A block of data:
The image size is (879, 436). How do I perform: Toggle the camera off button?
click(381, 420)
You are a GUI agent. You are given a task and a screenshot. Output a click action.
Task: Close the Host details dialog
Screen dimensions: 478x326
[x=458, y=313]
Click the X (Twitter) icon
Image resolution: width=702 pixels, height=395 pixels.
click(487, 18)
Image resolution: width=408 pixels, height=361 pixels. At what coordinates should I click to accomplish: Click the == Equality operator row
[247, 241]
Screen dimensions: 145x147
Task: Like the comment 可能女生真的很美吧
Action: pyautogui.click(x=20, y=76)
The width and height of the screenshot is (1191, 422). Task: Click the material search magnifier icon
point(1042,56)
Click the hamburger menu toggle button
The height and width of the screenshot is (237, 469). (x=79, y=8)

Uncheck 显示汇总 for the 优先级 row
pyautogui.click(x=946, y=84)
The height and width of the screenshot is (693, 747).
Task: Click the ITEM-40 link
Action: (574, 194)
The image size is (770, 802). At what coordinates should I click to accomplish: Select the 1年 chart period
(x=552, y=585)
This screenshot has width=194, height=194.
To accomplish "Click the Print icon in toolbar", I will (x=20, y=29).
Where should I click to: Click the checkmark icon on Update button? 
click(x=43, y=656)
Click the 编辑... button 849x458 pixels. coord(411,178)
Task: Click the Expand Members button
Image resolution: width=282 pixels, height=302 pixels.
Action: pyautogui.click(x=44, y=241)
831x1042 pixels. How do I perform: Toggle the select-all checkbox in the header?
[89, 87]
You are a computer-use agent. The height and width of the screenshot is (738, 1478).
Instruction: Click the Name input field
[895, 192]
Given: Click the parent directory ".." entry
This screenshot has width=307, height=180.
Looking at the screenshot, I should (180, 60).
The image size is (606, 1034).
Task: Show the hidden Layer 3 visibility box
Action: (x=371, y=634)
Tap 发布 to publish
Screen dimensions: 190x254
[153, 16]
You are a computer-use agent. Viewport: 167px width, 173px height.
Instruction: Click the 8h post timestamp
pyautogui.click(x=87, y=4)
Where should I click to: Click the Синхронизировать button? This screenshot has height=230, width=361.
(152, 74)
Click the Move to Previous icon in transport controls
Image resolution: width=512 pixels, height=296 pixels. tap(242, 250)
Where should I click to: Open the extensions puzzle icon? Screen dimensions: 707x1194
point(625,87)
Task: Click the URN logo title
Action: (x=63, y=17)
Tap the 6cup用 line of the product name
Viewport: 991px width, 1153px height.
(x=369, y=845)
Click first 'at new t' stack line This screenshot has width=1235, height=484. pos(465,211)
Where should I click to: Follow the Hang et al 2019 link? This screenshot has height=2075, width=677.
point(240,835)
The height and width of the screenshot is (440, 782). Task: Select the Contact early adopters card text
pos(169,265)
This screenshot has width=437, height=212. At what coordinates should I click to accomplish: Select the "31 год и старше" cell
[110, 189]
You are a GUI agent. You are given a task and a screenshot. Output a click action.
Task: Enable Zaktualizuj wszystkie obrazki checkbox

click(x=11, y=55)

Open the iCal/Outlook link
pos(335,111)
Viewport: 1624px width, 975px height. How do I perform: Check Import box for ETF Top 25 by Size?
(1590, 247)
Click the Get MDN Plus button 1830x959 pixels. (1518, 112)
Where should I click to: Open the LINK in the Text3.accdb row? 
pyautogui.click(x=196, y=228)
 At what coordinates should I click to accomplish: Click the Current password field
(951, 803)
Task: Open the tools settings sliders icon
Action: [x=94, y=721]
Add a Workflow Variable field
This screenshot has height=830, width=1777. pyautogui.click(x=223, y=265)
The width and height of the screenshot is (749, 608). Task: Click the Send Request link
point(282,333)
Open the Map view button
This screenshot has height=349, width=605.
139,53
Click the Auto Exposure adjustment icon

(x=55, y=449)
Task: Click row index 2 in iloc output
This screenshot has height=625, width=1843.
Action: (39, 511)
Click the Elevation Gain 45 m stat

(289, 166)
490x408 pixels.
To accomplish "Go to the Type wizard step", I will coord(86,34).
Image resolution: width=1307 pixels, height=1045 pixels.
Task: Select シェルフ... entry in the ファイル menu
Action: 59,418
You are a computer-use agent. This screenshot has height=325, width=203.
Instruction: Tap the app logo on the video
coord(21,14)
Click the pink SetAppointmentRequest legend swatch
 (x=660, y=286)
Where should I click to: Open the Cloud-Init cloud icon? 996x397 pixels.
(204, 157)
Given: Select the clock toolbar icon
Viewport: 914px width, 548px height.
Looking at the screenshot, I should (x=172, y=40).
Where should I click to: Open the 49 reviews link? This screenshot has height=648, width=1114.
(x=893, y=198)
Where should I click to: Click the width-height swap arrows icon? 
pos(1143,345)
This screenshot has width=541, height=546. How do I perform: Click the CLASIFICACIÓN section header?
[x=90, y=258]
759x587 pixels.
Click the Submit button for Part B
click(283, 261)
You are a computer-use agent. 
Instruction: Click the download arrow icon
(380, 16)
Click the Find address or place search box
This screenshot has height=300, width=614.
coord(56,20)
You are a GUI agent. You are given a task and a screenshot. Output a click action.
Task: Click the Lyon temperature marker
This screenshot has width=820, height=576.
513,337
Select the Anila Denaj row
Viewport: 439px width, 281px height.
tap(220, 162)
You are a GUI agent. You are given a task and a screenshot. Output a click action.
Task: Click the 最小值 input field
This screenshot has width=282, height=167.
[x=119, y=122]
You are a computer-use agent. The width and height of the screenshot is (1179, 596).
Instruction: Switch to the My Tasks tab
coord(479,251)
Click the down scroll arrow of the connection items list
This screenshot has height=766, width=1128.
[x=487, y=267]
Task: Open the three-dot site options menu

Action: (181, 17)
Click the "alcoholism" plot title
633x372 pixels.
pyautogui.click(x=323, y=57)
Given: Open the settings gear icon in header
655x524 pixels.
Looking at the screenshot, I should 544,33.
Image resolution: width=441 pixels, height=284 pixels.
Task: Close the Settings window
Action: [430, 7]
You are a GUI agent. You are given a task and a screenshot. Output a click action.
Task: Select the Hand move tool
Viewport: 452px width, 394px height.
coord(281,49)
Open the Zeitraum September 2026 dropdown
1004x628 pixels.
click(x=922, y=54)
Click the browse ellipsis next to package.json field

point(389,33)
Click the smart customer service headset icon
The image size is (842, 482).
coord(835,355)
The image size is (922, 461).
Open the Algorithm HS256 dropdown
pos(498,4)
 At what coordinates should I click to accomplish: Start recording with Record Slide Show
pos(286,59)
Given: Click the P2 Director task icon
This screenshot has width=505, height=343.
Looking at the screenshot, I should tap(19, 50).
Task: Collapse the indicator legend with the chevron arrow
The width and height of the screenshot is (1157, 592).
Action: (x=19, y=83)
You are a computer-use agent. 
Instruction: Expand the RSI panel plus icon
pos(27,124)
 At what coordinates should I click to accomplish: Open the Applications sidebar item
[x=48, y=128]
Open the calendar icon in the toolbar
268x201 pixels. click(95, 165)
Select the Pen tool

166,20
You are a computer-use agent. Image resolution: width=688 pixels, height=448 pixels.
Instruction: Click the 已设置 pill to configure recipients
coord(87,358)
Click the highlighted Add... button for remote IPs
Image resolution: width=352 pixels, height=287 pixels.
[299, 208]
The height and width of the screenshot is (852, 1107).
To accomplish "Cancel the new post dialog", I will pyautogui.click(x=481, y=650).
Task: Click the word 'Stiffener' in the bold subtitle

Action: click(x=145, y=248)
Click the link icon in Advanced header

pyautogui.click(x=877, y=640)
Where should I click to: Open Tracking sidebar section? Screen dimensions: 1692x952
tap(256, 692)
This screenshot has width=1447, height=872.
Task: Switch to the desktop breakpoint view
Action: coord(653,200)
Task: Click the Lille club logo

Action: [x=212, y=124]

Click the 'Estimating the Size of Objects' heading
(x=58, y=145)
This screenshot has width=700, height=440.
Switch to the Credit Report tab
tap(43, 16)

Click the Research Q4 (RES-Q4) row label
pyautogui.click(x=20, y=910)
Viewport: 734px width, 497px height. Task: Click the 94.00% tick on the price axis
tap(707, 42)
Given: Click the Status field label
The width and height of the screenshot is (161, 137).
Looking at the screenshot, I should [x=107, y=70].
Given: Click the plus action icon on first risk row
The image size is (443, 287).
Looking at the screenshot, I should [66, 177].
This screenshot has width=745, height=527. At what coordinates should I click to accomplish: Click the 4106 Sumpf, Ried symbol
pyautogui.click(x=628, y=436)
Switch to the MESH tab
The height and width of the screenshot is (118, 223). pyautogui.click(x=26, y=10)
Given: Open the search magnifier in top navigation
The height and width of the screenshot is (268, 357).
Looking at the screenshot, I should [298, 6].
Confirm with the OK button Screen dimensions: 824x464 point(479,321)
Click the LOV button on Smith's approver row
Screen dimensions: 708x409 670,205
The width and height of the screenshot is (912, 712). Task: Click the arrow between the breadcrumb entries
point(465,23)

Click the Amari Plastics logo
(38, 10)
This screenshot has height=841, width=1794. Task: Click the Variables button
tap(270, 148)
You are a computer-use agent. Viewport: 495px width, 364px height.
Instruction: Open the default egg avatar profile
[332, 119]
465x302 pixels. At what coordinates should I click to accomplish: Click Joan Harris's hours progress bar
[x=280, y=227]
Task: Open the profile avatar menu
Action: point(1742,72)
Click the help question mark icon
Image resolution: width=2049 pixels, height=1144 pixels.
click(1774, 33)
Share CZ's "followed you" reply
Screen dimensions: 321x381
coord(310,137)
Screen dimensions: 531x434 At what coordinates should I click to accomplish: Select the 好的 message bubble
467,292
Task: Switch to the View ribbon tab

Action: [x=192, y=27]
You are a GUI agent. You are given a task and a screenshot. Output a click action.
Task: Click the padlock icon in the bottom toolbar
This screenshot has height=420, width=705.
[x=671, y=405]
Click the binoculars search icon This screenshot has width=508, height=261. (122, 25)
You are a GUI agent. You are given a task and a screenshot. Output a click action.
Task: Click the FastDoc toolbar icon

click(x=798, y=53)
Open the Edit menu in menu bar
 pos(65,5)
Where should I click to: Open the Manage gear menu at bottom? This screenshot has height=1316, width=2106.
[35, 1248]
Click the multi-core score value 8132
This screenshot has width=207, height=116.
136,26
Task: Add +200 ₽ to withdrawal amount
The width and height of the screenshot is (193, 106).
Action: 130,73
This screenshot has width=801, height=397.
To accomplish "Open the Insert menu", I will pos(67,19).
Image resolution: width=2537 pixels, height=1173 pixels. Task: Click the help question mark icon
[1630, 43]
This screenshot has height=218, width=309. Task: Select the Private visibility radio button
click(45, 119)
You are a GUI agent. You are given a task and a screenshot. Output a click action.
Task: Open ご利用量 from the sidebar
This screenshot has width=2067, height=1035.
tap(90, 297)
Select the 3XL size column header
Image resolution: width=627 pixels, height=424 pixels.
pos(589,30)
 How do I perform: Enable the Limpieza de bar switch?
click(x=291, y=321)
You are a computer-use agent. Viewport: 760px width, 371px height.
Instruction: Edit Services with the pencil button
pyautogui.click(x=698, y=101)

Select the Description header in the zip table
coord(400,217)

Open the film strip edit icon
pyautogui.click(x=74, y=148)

INSTRUCTIONS TO FOLLOW: Format the entry lines from the line containing "Click the hamburger menu toggle button" through the line containing "pyautogui.click(x=87, y=4)", both included, as a numbered list, and leave out any blank lines.

WORKED SOLUTION:
1. Click the hamburger menu toggle button
2. The height and width of the screenshot is (237, 469). (x=79, y=8)
3. Uncheck 显示汇总 for the 优先级 row
4. pyautogui.click(x=946, y=84)
5. The height and width of the screenshot is (693, 747).
6. Task: Click the ITEM-40 link
7. Action: (574, 194)
8. The image size is (770, 802). At what coordinates should I click to accomplish: Select the 1年 chart period
9. (x=552, y=585)
10. This screenshot has width=194, height=194.
11. To accomplish "Click the Print icon in toolbar", I will (x=20, y=29).
12. Where should I click to: Click the checkmark icon on Update button? 
13. click(x=43, y=656)
14. Click the 编辑... button 849x458 pixels. coord(411,178)
15. Task: Click the Expand Members button
16. Image resolution: width=282 pixels, height=302 pixels.
17. Action: pyautogui.click(x=44, y=241)
18. 831x1042 pixels. How do I perform: Toggle the select-all checkbox in the header?
19. [89, 87]
20. You are a computer-use agent. The height and width of the screenshot is (738, 1478).
21. Instruction: Click the Name input field
22. [895, 192]
23. Given: Click the parent directory ".." entry
24. This screenshot has width=307, height=180.
25. Looking at the screenshot, I should (180, 60).
26. The image size is (606, 1034).
27. Task: Show the hidden Layer 3 visibility box
28. Action: (x=371, y=634)
29. Tap 发布 to publish
30. Screen dimensions: 190x254
31. [153, 16]
32. You are a computer-use agent. Viewport: 167px width, 173px height.
33. Instruction: Click the 8h post timestamp
34. pyautogui.click(x=87, y=4)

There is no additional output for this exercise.